-- Description of the task --
In the entries below, find the line with "MRI in Lahore (394, 2204)" and the line with "Payment Terms (69, 2337)". Return those two lines and all lines between them, exactly.

(Items from a data source)
═══

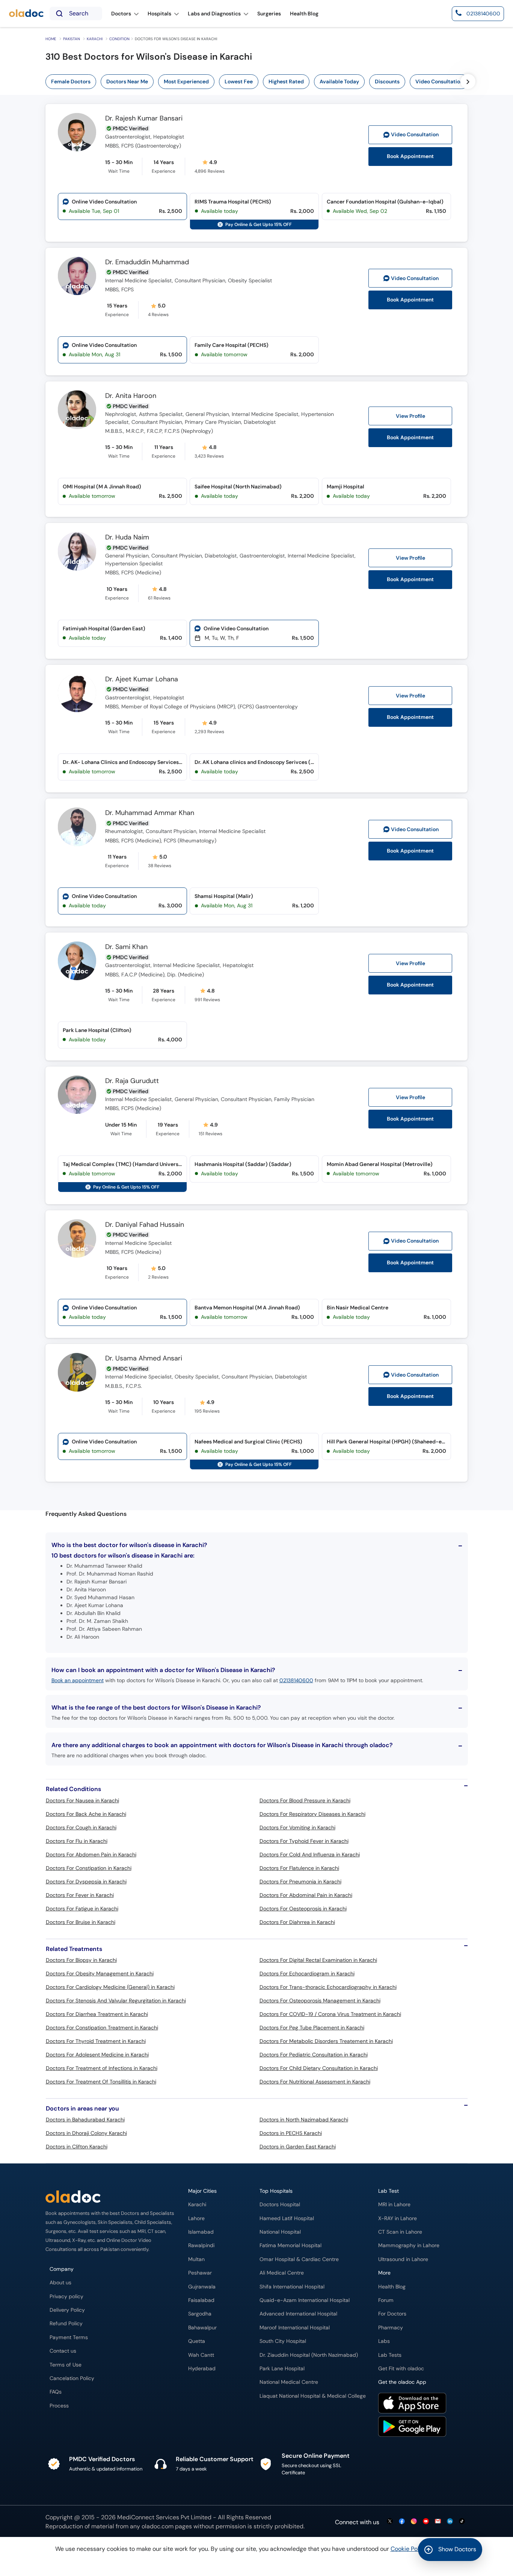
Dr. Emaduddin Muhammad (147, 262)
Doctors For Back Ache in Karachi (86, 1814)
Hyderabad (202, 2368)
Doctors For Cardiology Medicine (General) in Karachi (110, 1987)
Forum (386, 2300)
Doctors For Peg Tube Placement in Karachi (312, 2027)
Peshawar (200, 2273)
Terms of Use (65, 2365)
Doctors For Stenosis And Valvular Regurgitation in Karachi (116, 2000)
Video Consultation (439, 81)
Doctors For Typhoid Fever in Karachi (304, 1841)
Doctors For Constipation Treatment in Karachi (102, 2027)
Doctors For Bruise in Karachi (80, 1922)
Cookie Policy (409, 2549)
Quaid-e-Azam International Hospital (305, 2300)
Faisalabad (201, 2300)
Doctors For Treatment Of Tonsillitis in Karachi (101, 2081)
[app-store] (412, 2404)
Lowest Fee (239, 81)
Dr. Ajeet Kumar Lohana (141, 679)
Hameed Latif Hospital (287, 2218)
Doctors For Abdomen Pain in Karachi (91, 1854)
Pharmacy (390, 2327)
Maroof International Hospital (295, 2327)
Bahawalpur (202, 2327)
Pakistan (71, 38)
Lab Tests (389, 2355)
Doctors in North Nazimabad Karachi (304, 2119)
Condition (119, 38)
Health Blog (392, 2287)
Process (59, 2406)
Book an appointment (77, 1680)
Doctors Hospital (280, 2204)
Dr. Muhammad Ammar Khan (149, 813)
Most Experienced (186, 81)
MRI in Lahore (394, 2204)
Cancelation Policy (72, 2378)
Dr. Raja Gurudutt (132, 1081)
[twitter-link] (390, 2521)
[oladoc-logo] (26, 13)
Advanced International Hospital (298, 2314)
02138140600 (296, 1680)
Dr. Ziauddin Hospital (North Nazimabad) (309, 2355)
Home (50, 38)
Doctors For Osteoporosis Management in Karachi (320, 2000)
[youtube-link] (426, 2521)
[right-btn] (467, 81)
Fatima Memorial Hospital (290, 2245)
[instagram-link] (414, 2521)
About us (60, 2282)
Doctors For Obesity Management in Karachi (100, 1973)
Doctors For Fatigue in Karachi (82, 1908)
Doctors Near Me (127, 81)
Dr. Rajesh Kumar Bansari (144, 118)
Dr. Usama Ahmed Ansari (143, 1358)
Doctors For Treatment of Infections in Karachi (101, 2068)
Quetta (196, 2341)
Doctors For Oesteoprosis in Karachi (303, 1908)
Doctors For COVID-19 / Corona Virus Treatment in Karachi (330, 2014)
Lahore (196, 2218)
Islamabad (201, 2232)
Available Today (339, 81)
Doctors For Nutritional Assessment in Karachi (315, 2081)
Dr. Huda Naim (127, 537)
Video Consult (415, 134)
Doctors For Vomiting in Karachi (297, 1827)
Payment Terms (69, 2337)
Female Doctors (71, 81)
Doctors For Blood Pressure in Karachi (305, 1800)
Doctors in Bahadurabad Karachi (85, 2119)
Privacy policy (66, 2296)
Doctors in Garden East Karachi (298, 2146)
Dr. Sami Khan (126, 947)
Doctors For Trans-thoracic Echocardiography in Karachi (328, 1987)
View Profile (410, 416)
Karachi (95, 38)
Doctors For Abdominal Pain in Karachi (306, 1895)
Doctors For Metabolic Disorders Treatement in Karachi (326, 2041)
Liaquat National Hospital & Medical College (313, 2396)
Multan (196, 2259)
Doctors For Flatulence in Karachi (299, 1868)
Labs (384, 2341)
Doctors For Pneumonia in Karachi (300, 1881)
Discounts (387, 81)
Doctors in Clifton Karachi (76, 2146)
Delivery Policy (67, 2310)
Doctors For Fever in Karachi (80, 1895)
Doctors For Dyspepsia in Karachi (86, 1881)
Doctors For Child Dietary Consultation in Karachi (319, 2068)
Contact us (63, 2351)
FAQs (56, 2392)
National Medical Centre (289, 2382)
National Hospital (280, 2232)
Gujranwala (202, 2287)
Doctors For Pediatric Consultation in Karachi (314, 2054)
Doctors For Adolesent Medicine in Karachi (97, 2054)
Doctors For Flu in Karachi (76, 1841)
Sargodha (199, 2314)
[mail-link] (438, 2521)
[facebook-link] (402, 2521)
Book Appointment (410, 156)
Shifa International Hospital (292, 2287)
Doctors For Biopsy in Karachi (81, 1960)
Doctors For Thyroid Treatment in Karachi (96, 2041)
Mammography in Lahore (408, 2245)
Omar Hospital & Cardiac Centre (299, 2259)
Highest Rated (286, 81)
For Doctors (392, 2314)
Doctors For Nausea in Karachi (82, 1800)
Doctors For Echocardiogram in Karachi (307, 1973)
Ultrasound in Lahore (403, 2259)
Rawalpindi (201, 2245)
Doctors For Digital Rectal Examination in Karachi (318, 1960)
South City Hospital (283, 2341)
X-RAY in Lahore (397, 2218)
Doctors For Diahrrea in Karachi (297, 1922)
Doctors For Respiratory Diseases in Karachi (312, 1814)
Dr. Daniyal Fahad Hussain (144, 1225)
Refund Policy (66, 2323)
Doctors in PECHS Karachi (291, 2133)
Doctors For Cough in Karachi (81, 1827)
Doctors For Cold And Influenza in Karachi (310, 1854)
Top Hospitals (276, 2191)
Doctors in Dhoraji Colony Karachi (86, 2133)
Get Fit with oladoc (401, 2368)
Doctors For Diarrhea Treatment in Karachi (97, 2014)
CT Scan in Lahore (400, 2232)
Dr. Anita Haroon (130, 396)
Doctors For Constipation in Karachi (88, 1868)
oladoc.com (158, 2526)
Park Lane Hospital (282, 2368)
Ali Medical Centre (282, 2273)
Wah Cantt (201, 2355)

═══

-- Answer area --
MRI in Lahore (394, 2204)
Cancelation Policy (72, 2378)
Dr. Raja Gurudutt (132, 1081)
[twitter-link] (390, 2521)
[oladoc-logo] (26, 13)
Advanced International Hospital (298, 2314)
02138140600 (296, 1680)
Dr. Ziauddin Hospital (North Nazimabad) (309, 2355)
Home (50, 38)
Doctors For Osteoporosis Management in Karachi (320, 2000)
[youtube-link] (426, 2521)
[right-btn] (467, 81)
Fatima Memorial Hospital (290, 2245)
[instagram-link] (414, 2521)
About us (60, 2282)
Doctors For Obesity Management in Karachi (100, 1973)
Doctors For Fatigue in Karachi (82, 1908)
Doctors Near Me (127, 81)
Dr. Rajesh Kumar Bansari (144, 118)
Dr. Usama Ahmed Ansari (143, 1358)
Doctors For Treatment of Infections in Karachi (101, 2068)
Quetta (196, 2341)
Doctors For Oesteoprosis in Karachi (303, 1908)
Doctors For COVID-19 / Corona Virus Treatment in Karachi (330, 2014)
Lahore (196, 2218)
Islamabad (201, 2232)
Available Today (339, 81)
Doctors For Nutritional Assessment in Karachi (315, 2081)
Dr. Huda Naim (127, 537)
Video Consult (415, 134)
Doctors For Vomiting in Karachi (297, 1827)
Payment Terms (69, 2337)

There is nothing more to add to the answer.